WILLINGBORO – Students at Willingboro High School took a break from their regular lesson plan today to learn about a statewide campaign that encourages safe traffic stops as a way to build trust between police and the communities they serve.

Details about the initiative, known as SAFE STOP, were presented to approximately 30 students with driver’s licenses by Attorney General Christopher S. Porrino and Burlington County Prosecutor Scott Coffina.

General Porrino launched the educational campaign in November as a way to reduce tensions during traffic stops by teaching motorists how to conduct themselves safely after being pulled over by a police officer. Using short videos from such celebrities as Shaquille O’Neal and former N.Y. Giant Jessie Armstead, as well as police officers and clergy members from across the state, SAFE STOP emphasizes behavior that shows police the motorist is not a threat to the police officer and is willing to be cooperative during the traffic stop.

Among other actions, drivers are encouraged to pull over in a safe location as soon as possible, keep their hands on the steering wheel and calmly comply with the officer’s instructions. This includes providing identification and driving credentials, and stepping out of the vehicle if asked.

“SAFE STOP is not about politics and it’s not about fixing blame. It’s about avoiding conflict and saving lives by doing what we can to ensure that both police and the citizens they serve are as informed as possible about their rights and obligations. It’s about building trust between police and the communities they serve,” General Porrino said. “I want to thank Prosecutor Coffina for taking this important message to the students of Burlington County. It is critical that young people are informed particularly as they get behind the wheel for the first time.”

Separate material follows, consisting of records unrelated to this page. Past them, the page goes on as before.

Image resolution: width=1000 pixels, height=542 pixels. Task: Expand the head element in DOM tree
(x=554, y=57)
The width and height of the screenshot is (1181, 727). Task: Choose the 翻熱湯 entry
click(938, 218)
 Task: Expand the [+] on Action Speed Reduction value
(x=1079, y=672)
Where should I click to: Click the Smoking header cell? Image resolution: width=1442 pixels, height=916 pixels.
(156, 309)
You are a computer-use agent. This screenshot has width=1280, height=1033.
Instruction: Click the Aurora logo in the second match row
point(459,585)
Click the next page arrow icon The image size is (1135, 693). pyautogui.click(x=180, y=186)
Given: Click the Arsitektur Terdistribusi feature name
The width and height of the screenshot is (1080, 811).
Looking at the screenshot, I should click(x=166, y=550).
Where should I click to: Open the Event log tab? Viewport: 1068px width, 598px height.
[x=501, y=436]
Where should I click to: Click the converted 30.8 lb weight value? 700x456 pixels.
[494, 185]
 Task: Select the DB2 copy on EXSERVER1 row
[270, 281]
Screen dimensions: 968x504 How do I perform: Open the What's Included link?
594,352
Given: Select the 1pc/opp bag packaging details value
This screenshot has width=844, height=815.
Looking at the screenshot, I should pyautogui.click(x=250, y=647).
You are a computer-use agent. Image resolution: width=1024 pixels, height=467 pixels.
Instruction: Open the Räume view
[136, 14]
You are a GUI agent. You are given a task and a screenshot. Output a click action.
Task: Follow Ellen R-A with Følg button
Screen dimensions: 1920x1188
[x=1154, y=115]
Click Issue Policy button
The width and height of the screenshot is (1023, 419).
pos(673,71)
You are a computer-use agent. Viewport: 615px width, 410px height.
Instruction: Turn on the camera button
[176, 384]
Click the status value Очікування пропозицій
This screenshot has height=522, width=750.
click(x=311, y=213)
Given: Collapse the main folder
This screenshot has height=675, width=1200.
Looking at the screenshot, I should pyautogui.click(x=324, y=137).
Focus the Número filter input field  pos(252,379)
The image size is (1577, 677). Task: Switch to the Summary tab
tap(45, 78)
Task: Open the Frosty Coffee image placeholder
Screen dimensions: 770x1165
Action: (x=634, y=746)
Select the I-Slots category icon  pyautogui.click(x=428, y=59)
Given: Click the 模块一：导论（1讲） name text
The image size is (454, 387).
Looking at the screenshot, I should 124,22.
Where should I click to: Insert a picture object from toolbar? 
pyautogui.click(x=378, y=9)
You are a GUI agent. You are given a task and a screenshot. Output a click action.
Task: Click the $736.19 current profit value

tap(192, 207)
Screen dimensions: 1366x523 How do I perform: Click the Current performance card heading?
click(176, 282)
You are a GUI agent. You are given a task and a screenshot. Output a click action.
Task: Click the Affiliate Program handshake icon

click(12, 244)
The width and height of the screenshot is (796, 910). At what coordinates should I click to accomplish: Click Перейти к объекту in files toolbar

The campaign also attempts to dispel misconceptions about expected behavior by motorists after being pulled over. For example, some drivers may believe that immediately reaching towards the glove box or another compartment to retrieve their motor vehicle registration and insurance card is the preferred way to proceed. In fact, such quick movements – especially in the dark – will create concern on the part of the approaching officer. It is preferable for motorists to put on their dome light, lower their window, place their hands on the steering wheel and request permission to retrieve the documents.

According to General Porrino, SAFE STOP evolved against a backdrop of national tension over a series of police-involved shooting incidents in which routine traffic stops turned deadly, and the subsequent ambush killings of multiple police officers in Dallas and Baton Rouge only days apart in July 2016.

“Attorney General Porrino has done a tremendous service to the people of New Jersey by introducing the SAFE STOP initiative. We may never know how many lives will be saved as a result of this educational campaign, but with each person it reaches, the potential for conflict and violence is reduced,” Prosecutor Coffina said. “Once the officer and the driver understand that neither intends to harm the other, the traffic stop can proceed with the likelihood that all parties will get home safely.”

SAFE STOP also informs motorists of their rights during a traffic stop, and how to file a complaint against the officer if they feel they were mistreated. The Willingboro High School students who took the SAFE STOP pledge were given decals to place on their vehicles that alert officers they are familiar with the program.

“This was very powerful,” Willingboro High School Principal Kimberly Ash said after viewing the presentation. “We will infuse SAFE STOP into our driver’s education curriculum immediately.”

SAFE STOP is the latest of several actions taken by the Attorney General and law enforcement throughout New Jersey to improve the relationship between police and their communities.

Other measures have included:

  • Establishing grant opportunities for law enforcement agencies to encourage community policing programs that bring officers together with children and teenagers outside of a police setting.
  • Protocols to ensure conflict-free and transparent investigations of police-involved shootings and alleged police misconduct.
  • Protocols for body worn cameras by police, and funding to encourage their widespread use by law enforcement agencies.
  • Mandated annual training for all sworn law enforcement members in the areas of implicit bias, de-escalation techniques and cultural awareness.